• What is being asked: Please reproduce each of the rows below word for word, keeping every line in its original order.

Start of Listed entries

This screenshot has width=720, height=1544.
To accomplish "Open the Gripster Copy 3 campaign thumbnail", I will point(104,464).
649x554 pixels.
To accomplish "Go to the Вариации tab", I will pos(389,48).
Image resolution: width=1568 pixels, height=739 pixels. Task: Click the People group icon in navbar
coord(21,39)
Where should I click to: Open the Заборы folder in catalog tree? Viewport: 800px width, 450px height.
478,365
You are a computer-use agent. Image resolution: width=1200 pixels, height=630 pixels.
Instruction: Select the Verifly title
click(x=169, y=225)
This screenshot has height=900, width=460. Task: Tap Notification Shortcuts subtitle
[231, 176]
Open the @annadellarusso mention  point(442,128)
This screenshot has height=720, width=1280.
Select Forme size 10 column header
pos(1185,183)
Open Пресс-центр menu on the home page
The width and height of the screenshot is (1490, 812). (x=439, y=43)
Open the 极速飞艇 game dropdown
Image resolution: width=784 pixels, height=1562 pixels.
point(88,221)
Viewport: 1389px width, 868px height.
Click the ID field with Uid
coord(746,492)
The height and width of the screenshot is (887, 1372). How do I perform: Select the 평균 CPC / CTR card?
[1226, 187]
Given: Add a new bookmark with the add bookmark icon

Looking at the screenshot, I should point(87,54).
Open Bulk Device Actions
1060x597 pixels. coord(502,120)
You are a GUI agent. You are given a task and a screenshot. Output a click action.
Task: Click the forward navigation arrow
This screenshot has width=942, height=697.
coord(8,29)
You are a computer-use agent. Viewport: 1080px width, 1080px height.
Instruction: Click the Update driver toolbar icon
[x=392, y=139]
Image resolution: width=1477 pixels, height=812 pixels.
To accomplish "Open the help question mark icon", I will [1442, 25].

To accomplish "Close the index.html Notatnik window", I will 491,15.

End of Listed entries

• Correct answer:
This screenshot has width=720, height=1544.
To accomplish "Open the Gripster Copy 3 campaign thumbnail", I will point(104,464).
649x554 pixels.
To accomplish "Go to the Вариации tab", I will pos(389,48).
Image resolution: width=1568 pixels, height=739 pixels. Task: Click the People group icon in navbar
coord(21,39)
Where should I click to: Open the Заборы folder in catalog tree? Viewport: 800px width, 450px height.
478,365
You are a computer-use agent. Image resolution: width=1200 pixels, height=630 pixels.
Instruction: Select the Verifly title
click(x=169, y=225)
This screenshot has height=900, width=460. Task: Tap Notification Shortcuts subtitle
[231, 176]
Open the @annadellarusso mention  point(442,128)
This screenshot has height=720, width=1280.
Select Forme size 10 column header
pos(1185,183)
Open Пресс-центр menu on the home page
The width and height of the screenshot is (1490, 812). (x=439, y=43)
Open the 极速飞艇 game dropdown
Image resolution: width=784 pixels, height=1562 pixels.
point(88,221)
Viewport: 1389px width, 868px height.
Click the ID field with Uid
coord(746,492)
The height and width of the screenshot is (887, 1372). How do I perform: Select the 평균 CPC / CTR card?
[1226, 187]
Given: Add a new bookmark with the add bookmark icon

Looking at the screenshot, I should point(87,54).
Open Bulk Device Actions
1060x597 pixels. coord(502,120)
You are a GUI agent. You are given a task and a screenshot. Output a click action.
Task: Click the forward navigation arrow
This screenshot has width=942, height=697.
coord(8,29)
You are a computer-use agent. Viewport: 1080px width, 1080px height.
Instruction: Click the Update driver toolbar icon
[x=392, y=139]
Image resolution: width=1477 pixels, height=812 pixels.
To accomplish "Open the help question mark icon", I will [1442, 25].

To accomplish "Close the index.html Notatnik window", I will 491,15.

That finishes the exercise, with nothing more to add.